PUBLICYSTYKA
Ryzyko Sabatu
Co wiemy po Sabacie Czarownic 6? Na pewno to, że warto korzystać z wolności wypowiedzi i rzeczowo zwracać uwagę na źle wydawane publiczne pieniądze oraz sensowność promocji regionu poprzez okultyzm, horoskopy i wróżki. Dlatego trzeba podziękować tysiącom osób, którym nie spodobał się pomysł promowania województwa w oparciu o kontrowersyjne treści oraz artystów, więc podpisały się pod internetowym protestem, złożonym przez organizatorów w Regionalnej Organizacji Turystycznej kilka dni przed koncertem.
Nie wiemy, czy to jego skuteczność, przypadek czy koncepcja artystyczna, ale trzeba przyznać, że w tegorocznym Sabacie prawie niezauważalna była „promocja” zjawisk niebezpiecznych dla życia duchowego.
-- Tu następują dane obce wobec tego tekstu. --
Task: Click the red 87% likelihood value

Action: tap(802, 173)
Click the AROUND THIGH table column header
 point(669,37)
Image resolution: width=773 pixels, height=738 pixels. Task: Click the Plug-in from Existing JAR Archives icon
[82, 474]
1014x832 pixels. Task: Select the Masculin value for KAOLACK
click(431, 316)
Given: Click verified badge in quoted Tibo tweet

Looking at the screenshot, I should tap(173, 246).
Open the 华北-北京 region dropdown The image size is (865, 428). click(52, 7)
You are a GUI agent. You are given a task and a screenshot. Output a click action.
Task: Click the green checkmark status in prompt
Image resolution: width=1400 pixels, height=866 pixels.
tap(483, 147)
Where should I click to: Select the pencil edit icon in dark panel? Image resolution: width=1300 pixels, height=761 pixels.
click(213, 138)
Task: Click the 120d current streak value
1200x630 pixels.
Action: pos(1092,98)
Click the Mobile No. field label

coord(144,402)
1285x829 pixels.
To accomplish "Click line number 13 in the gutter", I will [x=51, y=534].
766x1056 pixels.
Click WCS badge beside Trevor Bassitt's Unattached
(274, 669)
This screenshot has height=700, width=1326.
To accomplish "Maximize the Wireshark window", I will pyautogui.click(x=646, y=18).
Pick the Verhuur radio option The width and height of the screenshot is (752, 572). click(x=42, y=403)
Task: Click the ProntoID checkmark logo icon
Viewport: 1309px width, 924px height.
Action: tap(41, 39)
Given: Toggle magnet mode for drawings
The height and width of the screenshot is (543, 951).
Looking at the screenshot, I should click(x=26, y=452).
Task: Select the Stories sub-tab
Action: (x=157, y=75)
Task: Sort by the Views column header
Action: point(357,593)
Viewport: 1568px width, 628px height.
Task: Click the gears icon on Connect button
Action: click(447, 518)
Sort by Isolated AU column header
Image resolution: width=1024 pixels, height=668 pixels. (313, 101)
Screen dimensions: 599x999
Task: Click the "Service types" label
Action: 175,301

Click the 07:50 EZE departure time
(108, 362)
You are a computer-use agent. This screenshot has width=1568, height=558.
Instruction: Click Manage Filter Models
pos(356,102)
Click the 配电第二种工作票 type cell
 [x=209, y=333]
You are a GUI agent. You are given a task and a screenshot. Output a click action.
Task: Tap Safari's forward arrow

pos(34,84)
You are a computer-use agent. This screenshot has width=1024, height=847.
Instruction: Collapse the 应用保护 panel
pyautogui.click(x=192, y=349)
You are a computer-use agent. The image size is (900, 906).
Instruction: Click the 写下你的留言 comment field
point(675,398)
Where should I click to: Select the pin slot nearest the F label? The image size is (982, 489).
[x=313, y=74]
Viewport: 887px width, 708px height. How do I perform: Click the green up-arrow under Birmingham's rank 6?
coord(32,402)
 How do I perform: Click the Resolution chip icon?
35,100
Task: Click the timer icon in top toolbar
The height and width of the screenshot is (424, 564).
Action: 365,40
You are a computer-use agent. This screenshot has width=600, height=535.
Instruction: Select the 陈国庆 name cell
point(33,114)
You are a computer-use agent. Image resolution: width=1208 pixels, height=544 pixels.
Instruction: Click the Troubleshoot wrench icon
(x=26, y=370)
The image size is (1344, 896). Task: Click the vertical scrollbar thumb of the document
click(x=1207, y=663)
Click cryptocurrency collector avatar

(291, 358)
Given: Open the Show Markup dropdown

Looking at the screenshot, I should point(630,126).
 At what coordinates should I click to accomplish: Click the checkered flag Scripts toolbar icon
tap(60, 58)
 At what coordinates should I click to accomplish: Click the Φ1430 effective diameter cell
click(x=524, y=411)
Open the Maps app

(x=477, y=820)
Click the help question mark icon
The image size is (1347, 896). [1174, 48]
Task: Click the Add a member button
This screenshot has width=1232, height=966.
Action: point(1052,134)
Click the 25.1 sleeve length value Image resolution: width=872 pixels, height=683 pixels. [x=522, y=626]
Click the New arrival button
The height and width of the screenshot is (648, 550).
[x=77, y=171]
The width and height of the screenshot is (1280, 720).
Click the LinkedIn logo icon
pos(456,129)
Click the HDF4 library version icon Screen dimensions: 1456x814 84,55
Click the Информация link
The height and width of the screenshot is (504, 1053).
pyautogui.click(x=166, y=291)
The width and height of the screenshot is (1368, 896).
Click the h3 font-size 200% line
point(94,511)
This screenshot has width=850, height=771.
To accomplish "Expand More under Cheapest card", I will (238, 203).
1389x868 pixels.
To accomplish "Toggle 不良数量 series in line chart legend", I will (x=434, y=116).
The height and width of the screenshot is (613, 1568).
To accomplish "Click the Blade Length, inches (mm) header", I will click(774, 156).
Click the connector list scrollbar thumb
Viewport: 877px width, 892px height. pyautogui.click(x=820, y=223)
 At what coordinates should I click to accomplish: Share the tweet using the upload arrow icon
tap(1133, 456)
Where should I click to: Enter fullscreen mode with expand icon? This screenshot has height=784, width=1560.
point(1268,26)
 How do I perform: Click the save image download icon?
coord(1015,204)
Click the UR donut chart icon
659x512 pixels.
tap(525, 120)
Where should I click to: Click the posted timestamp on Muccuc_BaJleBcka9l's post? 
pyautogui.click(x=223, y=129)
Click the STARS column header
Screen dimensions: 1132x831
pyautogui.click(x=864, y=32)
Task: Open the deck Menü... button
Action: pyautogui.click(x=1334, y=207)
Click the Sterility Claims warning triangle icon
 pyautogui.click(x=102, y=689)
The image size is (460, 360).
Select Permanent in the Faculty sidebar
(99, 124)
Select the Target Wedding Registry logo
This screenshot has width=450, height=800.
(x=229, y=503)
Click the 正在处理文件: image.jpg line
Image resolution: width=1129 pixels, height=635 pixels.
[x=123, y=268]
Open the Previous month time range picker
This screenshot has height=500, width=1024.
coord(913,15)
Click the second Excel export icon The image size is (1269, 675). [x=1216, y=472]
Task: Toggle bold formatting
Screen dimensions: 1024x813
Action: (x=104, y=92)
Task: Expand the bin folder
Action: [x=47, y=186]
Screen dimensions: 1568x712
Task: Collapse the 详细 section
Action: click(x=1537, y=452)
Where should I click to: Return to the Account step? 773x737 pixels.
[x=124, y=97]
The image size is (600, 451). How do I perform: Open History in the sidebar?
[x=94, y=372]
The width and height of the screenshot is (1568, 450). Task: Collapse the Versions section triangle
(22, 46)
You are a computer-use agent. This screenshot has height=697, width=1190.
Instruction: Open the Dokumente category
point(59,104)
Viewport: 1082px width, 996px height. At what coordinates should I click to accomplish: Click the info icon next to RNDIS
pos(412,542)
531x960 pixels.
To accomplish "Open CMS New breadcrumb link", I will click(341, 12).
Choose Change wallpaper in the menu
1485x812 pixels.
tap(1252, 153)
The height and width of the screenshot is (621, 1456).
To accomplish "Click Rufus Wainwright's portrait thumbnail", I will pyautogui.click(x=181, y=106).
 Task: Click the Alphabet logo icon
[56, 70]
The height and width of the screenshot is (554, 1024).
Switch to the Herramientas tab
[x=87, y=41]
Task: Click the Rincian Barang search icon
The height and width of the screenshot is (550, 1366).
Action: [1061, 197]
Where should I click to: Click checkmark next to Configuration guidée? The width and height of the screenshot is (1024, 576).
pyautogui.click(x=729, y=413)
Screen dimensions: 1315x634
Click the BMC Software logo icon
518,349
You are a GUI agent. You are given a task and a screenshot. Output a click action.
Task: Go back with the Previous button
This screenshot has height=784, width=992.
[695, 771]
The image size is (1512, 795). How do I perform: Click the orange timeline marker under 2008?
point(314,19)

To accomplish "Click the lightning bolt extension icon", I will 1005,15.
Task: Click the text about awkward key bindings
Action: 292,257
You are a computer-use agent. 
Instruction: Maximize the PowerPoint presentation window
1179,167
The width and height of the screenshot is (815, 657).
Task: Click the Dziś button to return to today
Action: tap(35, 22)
Takie czasy, że trzeba się cieszyć, iż elementem reklamy regionu nie było na przykład wywoływanie duchów i wróżbiarstwo. „Światli ludzie”, jak siebie nazywają organizatorzy Sabatu, stanęli na wysokości zadania – brawo! A sam Sabat jako wydarzenie artystyczne i promocja świętokrzyskiego był tak dobry jak… Kabaret pod Wyrwigroszem, który nie bawił widzów. Byłaby klapa, gdyby nie Justyna Steczkowska (na scenie i jako prowadząca), tancerze ze Studia Tańca i Stylu Rewanż, kilka udanych wizualizacji scenicznych i niezawodna grupa Bajm. Jak na dwie godziny imprezy, to niewiele. Niestety, co roku tych ciekawych momentów na Kadzielni jest coraz mniej.
Co zostało po Sabacie? Śmiech, że w związku z występem Conchity Wurst traktowano koncert jako imprezę podwyższonego ryzyka z powodu bezpieczeństwa. Kto by na to wpadł, żeby internetowy protest i petycja zostawiona w ROT miałyby komuś zrobić krzywdę? Poziom histerii przekroczył więc chyba u najświatlejszych Europejczyków wszelkie granice.
Na koniec propozycja, którą usłyszałem od organizatora jednej z największych imprez promujących Region Świętokrzyski: może warto, aby Sabat organizować co 5 lat i zapraszać na niego topowe gwiazdy światowych scen. Lepiej robić go rzadziej, ale z silniejszym pozytywnym przekazem, niekoniecznie opartym o kontrowersje, jak to było w tym roku. W przeciwnym razie Sabat rzeczywiście będzie imprezą podwyższonego ryzyka. Ryzyka, że pieniądze na niego wydane zostaną zmarnowane.